Data to use
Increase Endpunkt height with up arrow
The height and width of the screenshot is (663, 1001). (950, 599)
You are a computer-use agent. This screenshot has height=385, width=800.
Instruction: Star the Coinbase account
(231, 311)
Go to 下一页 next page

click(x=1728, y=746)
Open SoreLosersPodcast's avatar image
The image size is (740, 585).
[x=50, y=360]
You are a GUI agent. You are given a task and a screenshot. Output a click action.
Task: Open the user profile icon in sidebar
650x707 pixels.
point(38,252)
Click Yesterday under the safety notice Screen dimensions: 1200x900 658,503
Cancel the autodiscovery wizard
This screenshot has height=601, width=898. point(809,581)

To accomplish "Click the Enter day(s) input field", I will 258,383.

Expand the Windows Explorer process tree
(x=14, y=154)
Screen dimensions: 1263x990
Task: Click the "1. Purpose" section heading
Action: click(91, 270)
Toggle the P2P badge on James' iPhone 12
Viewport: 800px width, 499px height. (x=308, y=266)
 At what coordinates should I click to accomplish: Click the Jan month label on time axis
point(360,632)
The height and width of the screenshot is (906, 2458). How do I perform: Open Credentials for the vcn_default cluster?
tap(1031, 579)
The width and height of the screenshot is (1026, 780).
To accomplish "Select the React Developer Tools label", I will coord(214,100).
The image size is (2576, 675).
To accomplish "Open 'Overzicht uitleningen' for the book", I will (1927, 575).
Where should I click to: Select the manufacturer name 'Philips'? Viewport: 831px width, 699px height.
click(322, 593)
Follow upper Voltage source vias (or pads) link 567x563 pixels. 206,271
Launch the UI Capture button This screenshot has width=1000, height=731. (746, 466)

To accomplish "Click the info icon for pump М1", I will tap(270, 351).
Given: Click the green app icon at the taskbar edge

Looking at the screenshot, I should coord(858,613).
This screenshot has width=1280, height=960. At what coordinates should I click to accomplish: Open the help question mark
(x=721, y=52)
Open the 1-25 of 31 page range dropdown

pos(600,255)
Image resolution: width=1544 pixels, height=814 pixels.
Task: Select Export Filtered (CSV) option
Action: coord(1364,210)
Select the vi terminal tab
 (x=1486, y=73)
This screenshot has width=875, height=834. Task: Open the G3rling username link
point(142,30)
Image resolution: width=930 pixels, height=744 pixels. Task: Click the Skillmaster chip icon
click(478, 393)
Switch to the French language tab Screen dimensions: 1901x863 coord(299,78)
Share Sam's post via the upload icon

Work required
Reproduce the material verbatim, from its first line through the line that contains "This screenshot has height=601, width=898.", with both ends included.

Written answer
Increase Endpunkt height with up arrow
The height and width of the screenshot is (663, 1001). (950, 599)
You are a computer-use agent. This screenshot has height=385, width=800.
Instruction: Star the Coinbase account
(231, 311)
Go to 下一页 next page

click(x=1728, y=746)
Open SoreLosersPodcast's avatar image
The image size is (740, 585).
[x=50, y=360]
You are a GUI agent. You are given a task and a screenshot. Output a click action.
Task: Open the user profile icon in sidebar
650x707 pixels.
point(38,252)
Click Yesterday under the safety notice Screen dimensions: 1200x900 658,503
Cancel the autodiscovery wizard
This screenshot has height=601, width=898. point(809,581)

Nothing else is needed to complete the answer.